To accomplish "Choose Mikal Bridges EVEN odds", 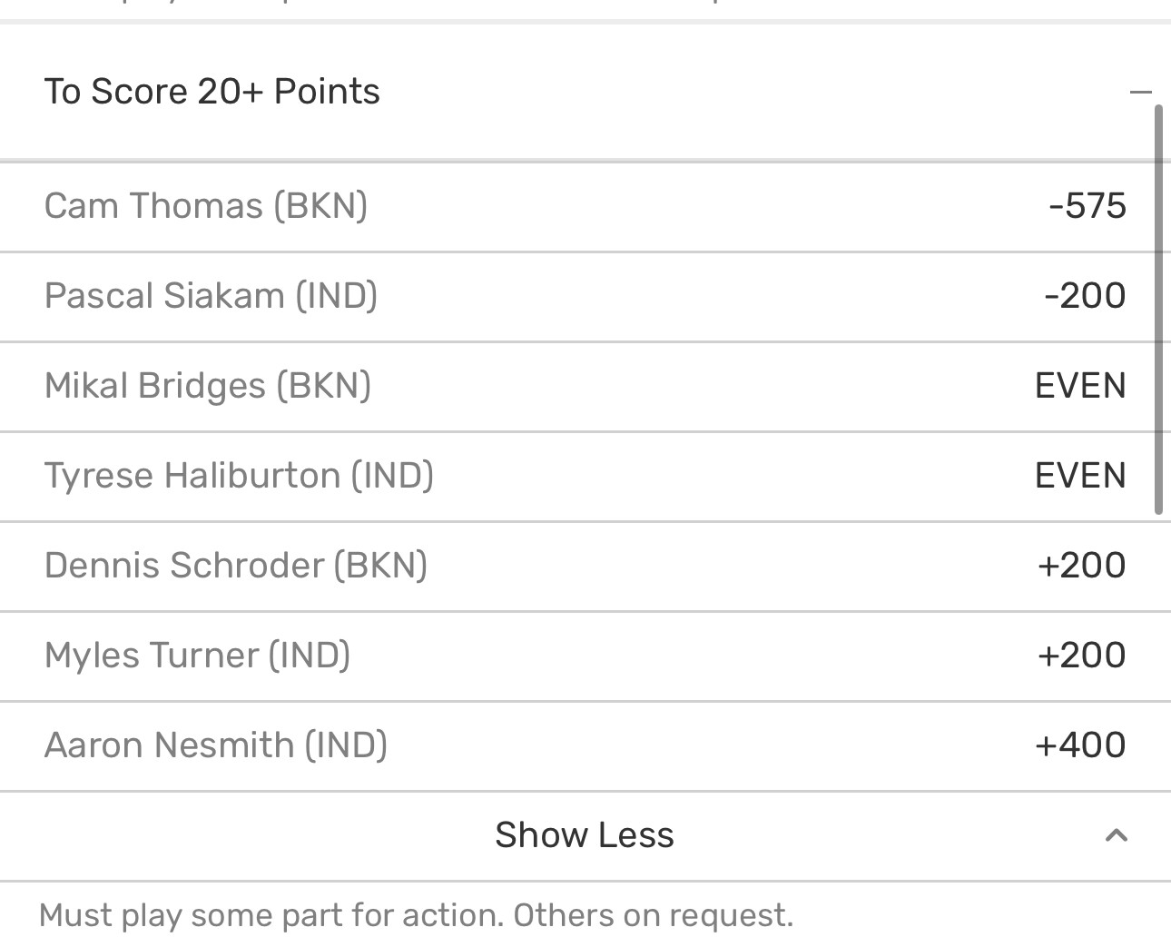I will (1080, 386).
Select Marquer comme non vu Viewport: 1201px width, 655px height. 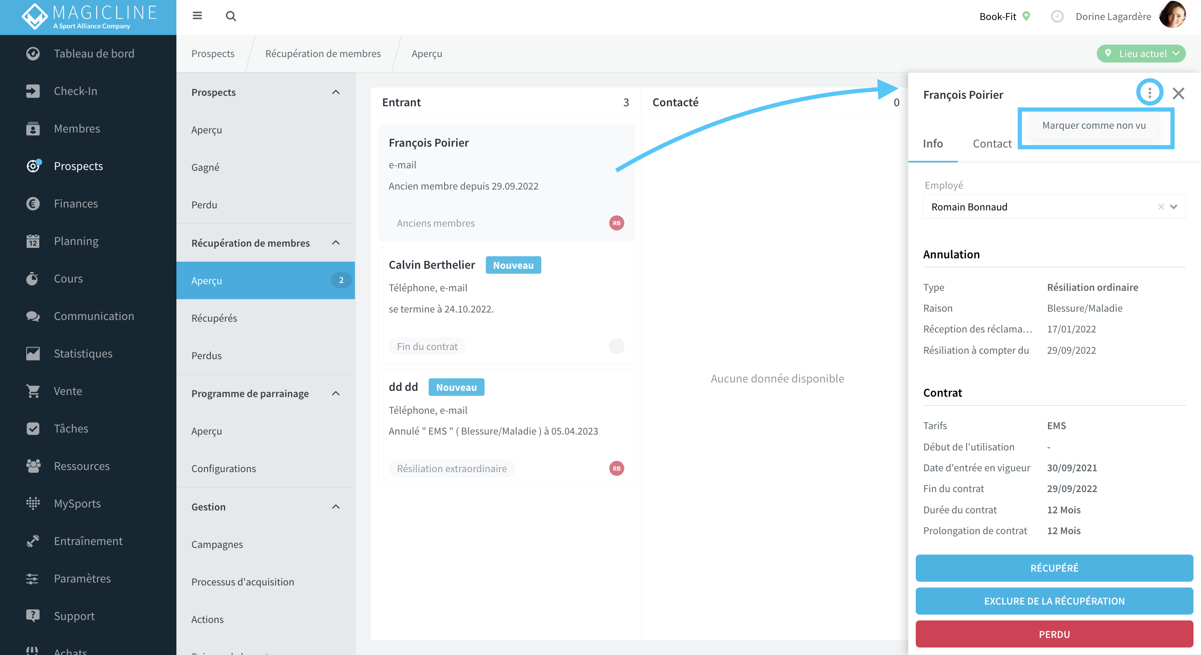click(x=1094, y=125)
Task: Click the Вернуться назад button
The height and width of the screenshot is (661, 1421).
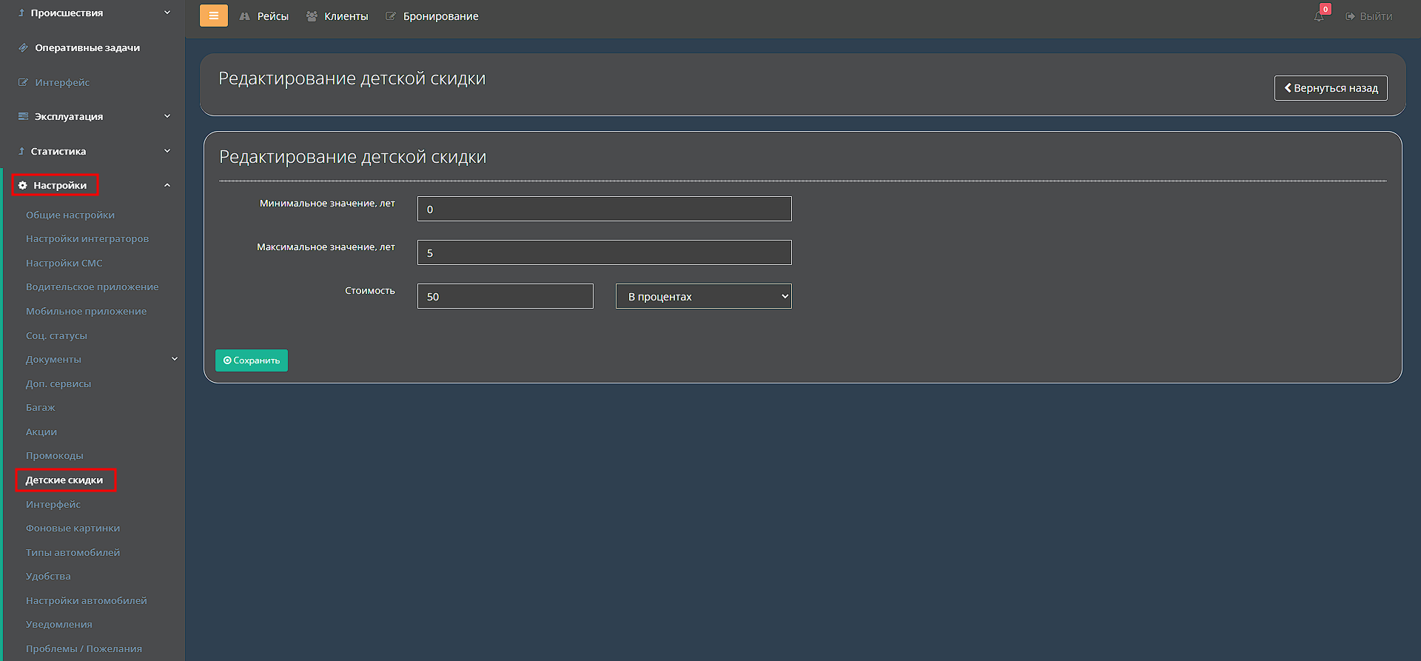Action: (x=1330, y=88)
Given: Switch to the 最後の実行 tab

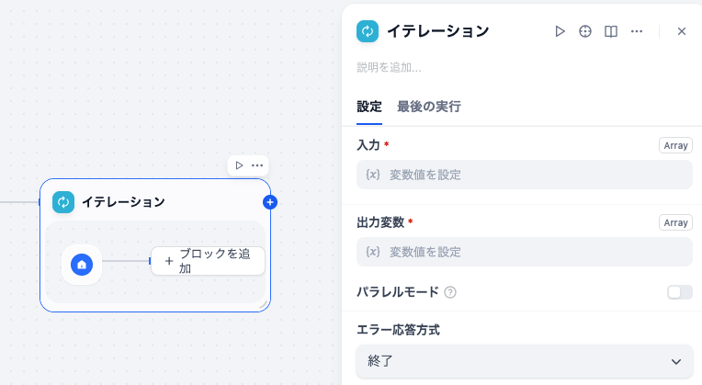Looking at the screenshot, I should click(428, 107).
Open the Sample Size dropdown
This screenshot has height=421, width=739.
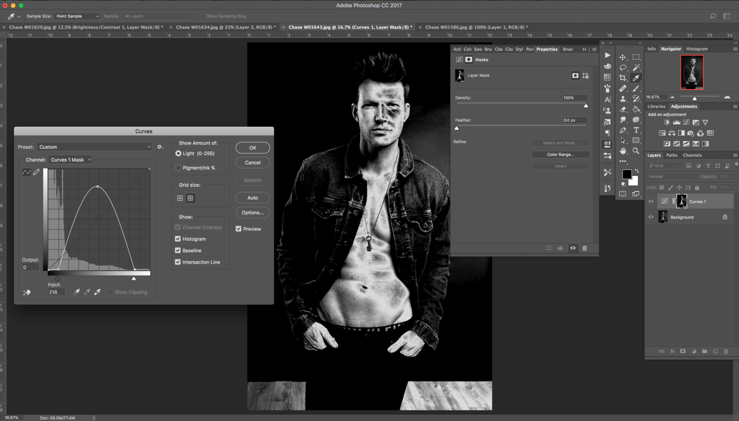[x=77, y=16]
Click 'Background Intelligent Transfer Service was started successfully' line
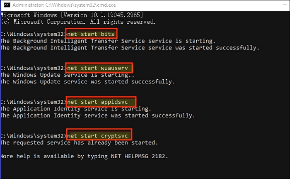 (x=129, y=48)
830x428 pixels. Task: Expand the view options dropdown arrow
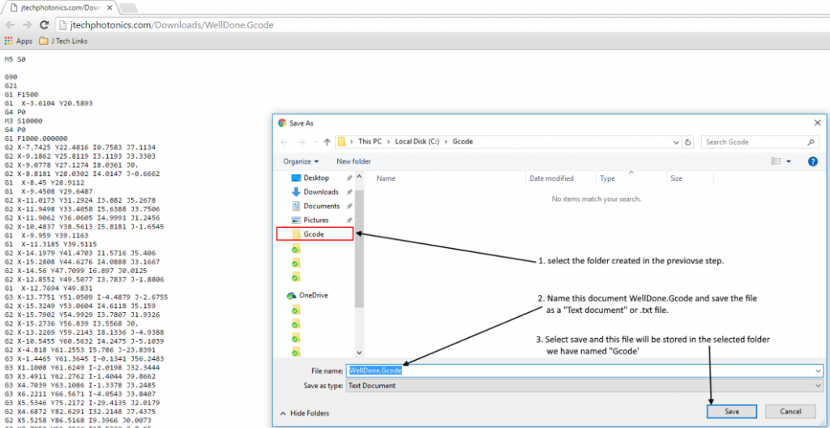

★ ★ ★ ★ ★

Activity: Those lines of the records that contain the string "Task" should be identified and copied.

Expected output:
Task: Click the Вернуться назад button
830x428 pixels. Task: Expand the view options dropdown arrow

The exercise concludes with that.